## [Assignment]
Repeat exactly, and nothing more, the lines from the one that includes "Task: Check the Slide chính display position" through the final line of the entries; skip the pictures.

□ □ □

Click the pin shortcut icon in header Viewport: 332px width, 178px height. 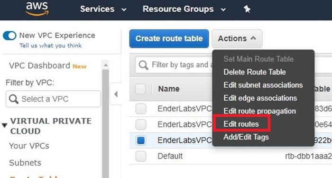coord(247,9)
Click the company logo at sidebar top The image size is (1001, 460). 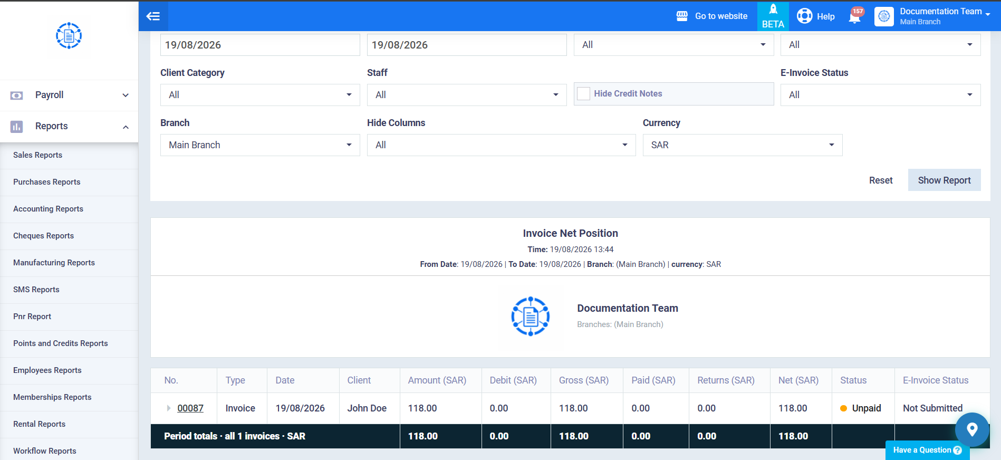(69, 36)
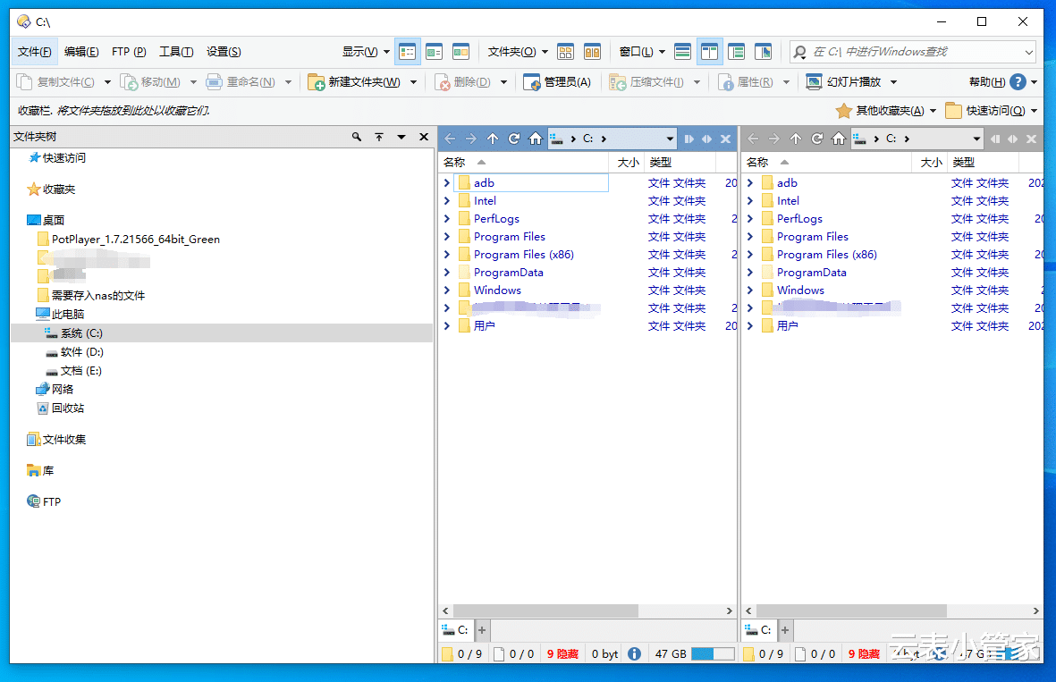Click the Home icon in the right file pane
This screenshot has width=1056, height=682.
tap(839, 139)
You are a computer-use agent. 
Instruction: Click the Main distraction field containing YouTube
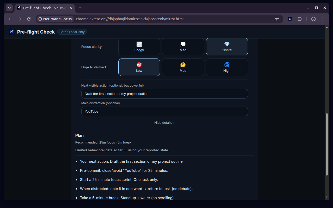pos(164,111)
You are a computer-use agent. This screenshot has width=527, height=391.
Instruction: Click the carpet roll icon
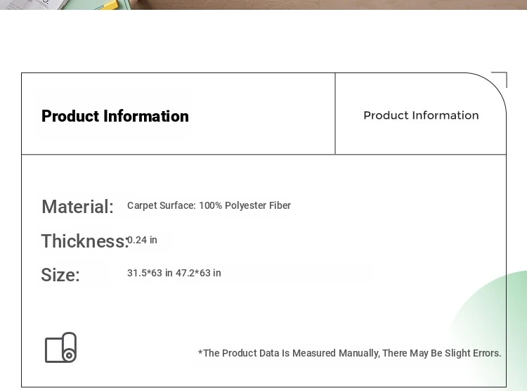coord(61,347)
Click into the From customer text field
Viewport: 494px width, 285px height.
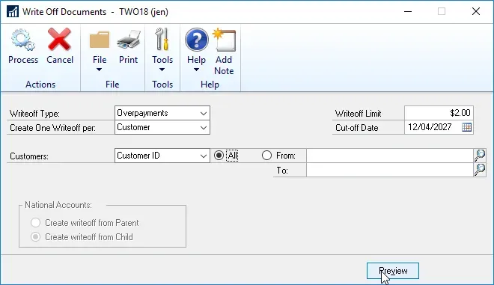click(390, 156)
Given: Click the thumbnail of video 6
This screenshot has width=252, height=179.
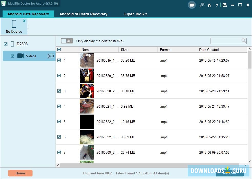Looking at the screenshot, I should (87, 137).
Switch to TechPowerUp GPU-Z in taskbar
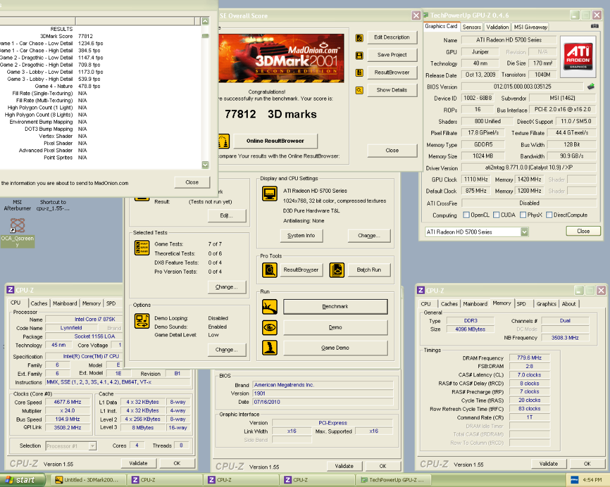The height and width of the screenshot is (487, 610). (x=394, y=480)
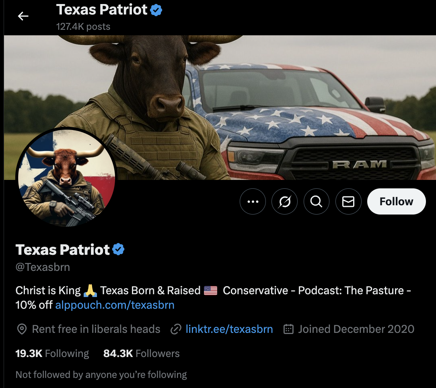Send a direct message via envelope icon

[x=348, y=202]
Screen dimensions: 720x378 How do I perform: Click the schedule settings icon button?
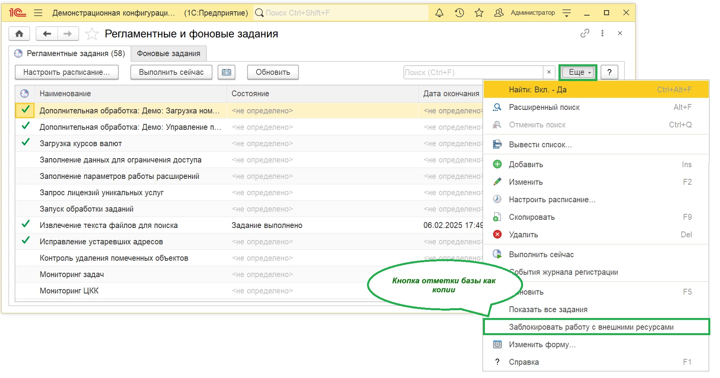click(227, 72)
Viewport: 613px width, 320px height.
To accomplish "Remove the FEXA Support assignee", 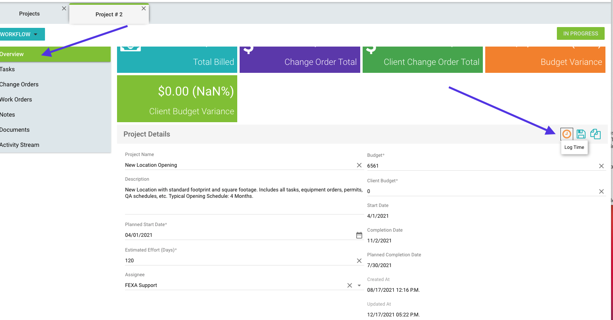I will click(x=349, y=285).
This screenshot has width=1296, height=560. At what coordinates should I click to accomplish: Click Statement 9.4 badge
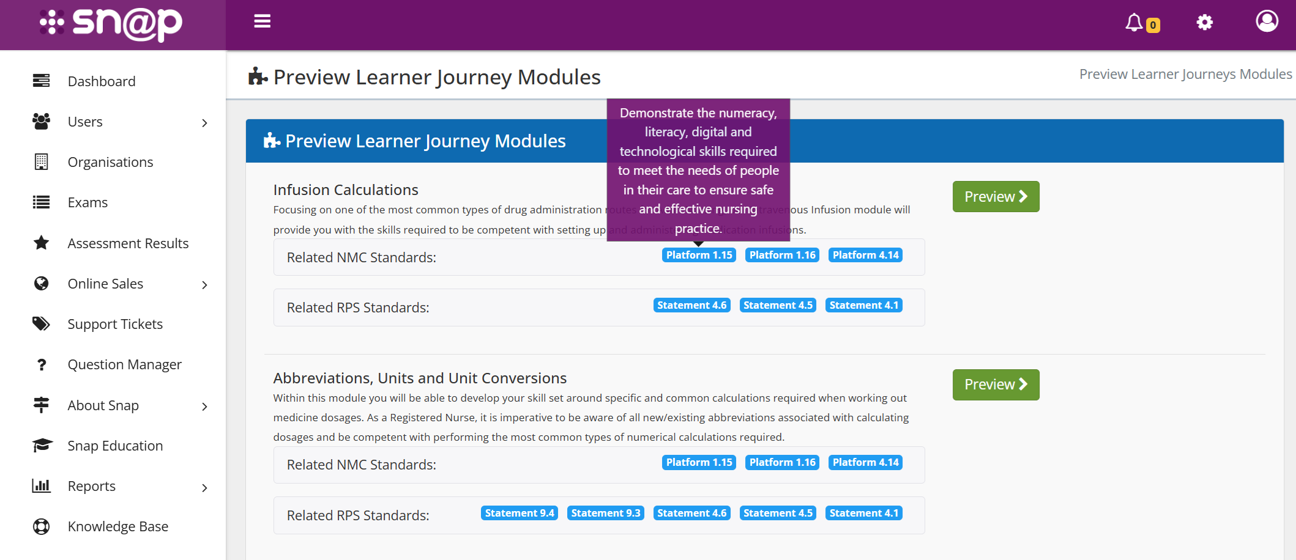tap(519, 513)
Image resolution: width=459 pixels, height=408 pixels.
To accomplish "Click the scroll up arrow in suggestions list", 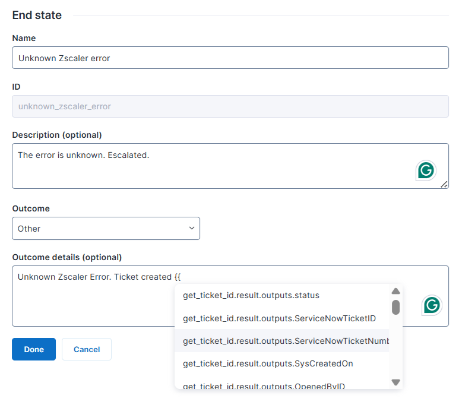I will [395, 291].
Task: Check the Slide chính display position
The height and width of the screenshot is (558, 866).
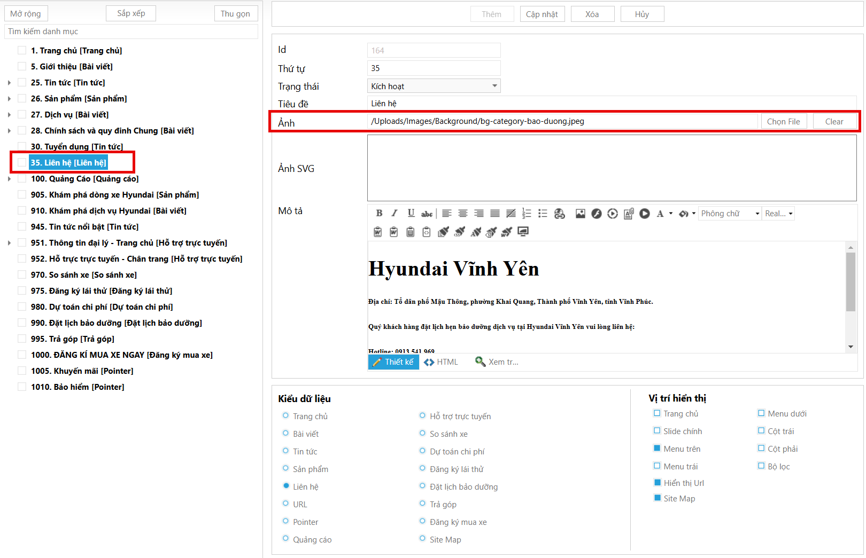Action: click(657, 431)
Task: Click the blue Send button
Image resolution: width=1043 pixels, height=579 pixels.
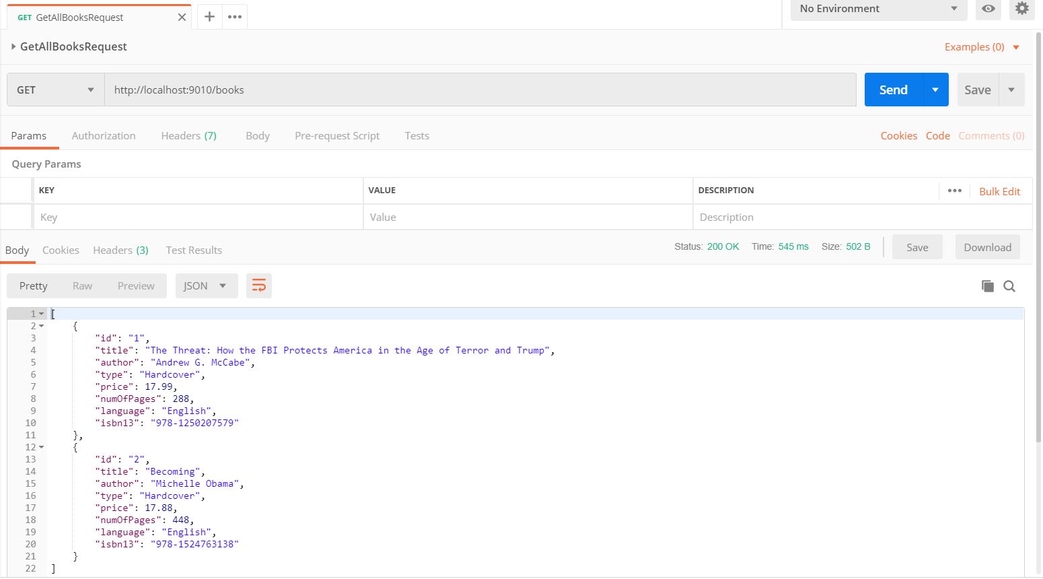Action: [x=893, y=90]
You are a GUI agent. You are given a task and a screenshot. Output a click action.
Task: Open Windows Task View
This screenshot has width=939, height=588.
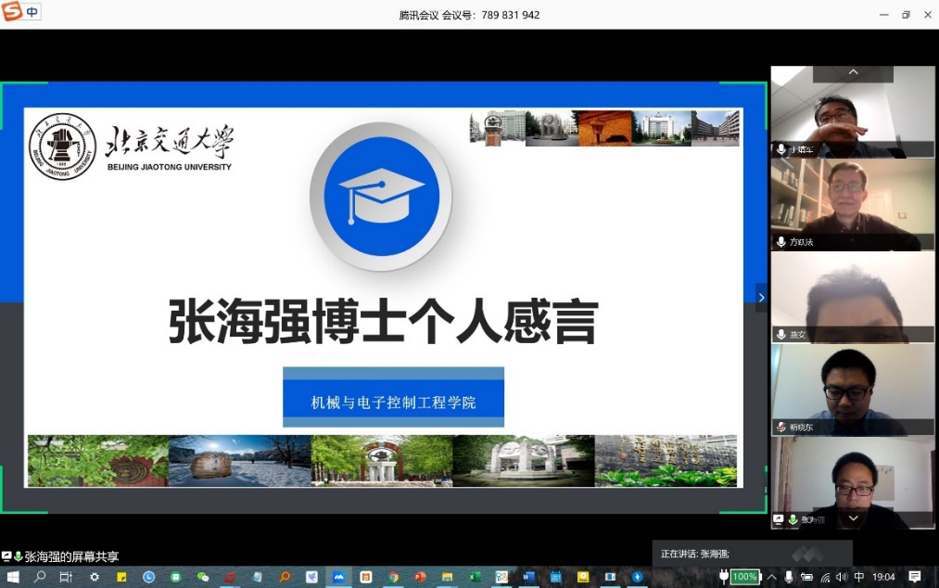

□ □ □

## [Response to this task]
Task: Check the Slide chính display position
The height and width of the screenshot is (558, 866).
Action: click(657, 431)
Task: Click the blue Send button
Image resolution: width=1043 pixels, height=579 pixels.
Action: [x=893, y=90]
You are a GUI agent. You are given a task and a screenshot. Output a click action.
Task: Open Windows Task View
This screenshot has width=939, height=588.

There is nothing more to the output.